Hampir Rp 900 Miliar Potensi Pajak Sawit Jambi Tahun 2020 Tak Tercapai
Hasil riset mendapati ada kesenjangan besar antara potensi dan realisasi pajak dari sektor sawit di Jambi.
Oleh
IRMA TAMBUNAN
·3 menit baca
JAMBI, KOMPAS — Potensi pajak sektor sawit sebesar Rp 2,9 triliun di Jambi pada 2020 hanya tercapai Rp 2,08 triliun. Realisasi pajak dengan selisih hampir Rp 900 miliar di daerah penghasil sawit itu memerlukan penelusuran lebih lanjut.
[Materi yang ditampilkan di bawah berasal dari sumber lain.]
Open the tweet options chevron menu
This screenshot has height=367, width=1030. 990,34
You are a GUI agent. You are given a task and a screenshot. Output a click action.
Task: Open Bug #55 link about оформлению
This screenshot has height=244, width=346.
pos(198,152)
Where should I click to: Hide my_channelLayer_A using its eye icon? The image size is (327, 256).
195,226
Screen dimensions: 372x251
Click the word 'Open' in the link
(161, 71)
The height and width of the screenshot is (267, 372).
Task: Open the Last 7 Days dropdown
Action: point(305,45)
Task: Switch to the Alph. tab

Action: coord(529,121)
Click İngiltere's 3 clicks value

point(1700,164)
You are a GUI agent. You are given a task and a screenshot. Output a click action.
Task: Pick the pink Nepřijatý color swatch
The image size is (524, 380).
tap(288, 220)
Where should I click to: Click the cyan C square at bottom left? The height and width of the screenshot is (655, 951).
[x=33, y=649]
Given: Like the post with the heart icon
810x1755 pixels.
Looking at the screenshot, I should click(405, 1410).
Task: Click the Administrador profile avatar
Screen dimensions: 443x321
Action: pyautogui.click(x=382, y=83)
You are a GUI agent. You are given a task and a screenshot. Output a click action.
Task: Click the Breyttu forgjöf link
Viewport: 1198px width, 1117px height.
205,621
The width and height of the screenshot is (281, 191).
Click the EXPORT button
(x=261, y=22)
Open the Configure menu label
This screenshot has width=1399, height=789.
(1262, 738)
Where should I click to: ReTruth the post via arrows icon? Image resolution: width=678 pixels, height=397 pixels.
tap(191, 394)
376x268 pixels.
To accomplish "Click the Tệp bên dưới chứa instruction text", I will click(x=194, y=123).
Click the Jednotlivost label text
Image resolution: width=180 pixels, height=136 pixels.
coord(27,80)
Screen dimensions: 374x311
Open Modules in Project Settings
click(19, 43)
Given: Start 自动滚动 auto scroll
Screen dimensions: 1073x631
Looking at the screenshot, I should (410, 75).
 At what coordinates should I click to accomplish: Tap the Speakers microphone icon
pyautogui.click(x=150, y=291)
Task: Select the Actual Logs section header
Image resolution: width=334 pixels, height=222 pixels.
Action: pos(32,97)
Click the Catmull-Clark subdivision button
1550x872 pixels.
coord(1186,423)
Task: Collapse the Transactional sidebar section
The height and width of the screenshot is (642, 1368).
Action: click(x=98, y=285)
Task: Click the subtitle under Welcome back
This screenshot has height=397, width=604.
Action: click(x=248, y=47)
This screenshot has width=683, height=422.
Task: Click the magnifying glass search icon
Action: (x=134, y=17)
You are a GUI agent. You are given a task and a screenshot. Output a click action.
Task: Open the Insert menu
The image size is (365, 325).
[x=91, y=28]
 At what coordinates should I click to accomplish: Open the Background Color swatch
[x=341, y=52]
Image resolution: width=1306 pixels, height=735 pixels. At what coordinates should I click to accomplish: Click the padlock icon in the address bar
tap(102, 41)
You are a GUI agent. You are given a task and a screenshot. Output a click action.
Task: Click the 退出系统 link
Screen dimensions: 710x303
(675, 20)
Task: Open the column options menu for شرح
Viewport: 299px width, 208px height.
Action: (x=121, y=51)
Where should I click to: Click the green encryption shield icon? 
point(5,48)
Pengampanye Transformasi untuk Keadilan (TuK) Indonesia, Linda Rosalina, Selasa (31/8/2021), mengatakan, potensi pendapatan negara dari sawit di Jambi sangatlah besar. Apalagi luas tanaman sawit terus meningkat. Analisis penginderaan jarak jauh mencatat luas tutupan sawit di wilayah itu 792.000 hektar, yang sebagian besar merupakan tanaman sawit produktif dengan produksi tandan buah segar 12 juta ton tahun 2020.
Namun, hasil riset TuK dan Walhi Jambi mendapati ada kesenjangan yang besar antara luasan lahan sawit serta besarnya potensi dan pencapaiannya. Pada 2020, potensi pencapaian pajak sektor sawit sebesar Rp 2,90 triliun dari PBB dan Pajak Pertambahan Nilai. Realisasinya hanya Rp 2,08 triliun, di bawah target realisasi dari negara Rp 2,16 triliun.
Selisih antara realisasi dan potensi pajak sawit hingga sekitar Rp 900 miliar itu menandakan ada persoalan. ”Penggalian potensi yang tidak optimal ini menjadi sinyal untuk perlu segera ditindaklanjuti negara bilamana ada dugaan korupsi,” katanya dalam paparan media atas hasil riset ”Pendugaan Potensi Pajak Sawit di Provinsi Jambi”, Selasa (31/8/2021).
Menurut Linda, sebagai penghasil sawit 10 besar nasional, sudah selayaknya Jambi memperoleh keuntungan dan manfaat besar. Namun, hal itu tidak tecermin dalam pendapatan asli daerah Jambi yang justru terbilang rendah. Pendapatan terbesar di daerah itu malahan berasal dari Pajak Kendaraan.
Di sisi lain, Jambi masuk dalam langganan kebakaran hutan dan lahan yang kerap terjadi terkait pembukaan lahan untuk sawit. Pembukaan sawit juga kerap berbenturan dengan kepentingan masyarakat.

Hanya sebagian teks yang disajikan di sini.